Task description>
Your answer should be the lines below from the one with "Go to the Insights tab" to the one with "Image resolution: width=755", both included, given again exactly and with nothing added.

(Records contained in a dataset)
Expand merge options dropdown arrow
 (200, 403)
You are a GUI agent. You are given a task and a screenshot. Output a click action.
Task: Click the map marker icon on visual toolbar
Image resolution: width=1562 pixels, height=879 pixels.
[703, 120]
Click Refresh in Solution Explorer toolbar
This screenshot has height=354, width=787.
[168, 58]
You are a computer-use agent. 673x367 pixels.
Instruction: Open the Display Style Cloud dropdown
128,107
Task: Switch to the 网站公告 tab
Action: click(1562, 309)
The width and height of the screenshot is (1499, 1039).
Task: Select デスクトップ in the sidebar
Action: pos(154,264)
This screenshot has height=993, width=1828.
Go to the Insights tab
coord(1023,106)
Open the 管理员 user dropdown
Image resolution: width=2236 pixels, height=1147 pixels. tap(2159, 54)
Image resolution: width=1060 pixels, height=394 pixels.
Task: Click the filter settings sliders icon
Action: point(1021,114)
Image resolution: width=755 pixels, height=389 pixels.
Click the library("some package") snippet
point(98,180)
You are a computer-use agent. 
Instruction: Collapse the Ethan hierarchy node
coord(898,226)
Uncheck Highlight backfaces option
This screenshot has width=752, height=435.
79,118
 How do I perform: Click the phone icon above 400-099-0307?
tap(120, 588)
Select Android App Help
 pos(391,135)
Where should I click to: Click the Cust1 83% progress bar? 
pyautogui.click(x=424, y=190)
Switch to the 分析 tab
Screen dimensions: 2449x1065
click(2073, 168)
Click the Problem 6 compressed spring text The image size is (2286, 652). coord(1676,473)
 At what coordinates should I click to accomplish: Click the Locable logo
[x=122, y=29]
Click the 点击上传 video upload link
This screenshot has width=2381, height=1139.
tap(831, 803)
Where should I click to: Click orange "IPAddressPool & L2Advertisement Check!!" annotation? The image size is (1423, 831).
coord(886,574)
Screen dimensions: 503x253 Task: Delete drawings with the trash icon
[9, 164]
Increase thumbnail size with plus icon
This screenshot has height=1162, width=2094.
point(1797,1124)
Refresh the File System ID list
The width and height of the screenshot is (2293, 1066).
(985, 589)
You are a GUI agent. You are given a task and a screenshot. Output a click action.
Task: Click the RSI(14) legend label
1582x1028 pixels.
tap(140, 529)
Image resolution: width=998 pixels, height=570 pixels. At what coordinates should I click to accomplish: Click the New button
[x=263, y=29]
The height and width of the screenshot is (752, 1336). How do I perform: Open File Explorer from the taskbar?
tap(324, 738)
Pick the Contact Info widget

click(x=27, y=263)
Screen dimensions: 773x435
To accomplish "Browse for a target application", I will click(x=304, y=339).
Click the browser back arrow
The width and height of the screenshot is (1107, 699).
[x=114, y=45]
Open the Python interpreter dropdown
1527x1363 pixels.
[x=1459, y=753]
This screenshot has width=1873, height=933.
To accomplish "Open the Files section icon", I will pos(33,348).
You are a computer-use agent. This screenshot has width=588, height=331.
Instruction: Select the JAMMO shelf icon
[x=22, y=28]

Task response>
Go to the Insights tab
coord(1023,106)
Open the 管理员 user dropdown
Image resolution: width=2236 pixels, height=1147 pixels. tap(2159, 54)
Image resolution: width=1060 pixels, height=394 pixels.
Task: Click the filter settings sliders icon
Action: point(1021,114)
Image resolution: width=755 pixels, height=389 pixels.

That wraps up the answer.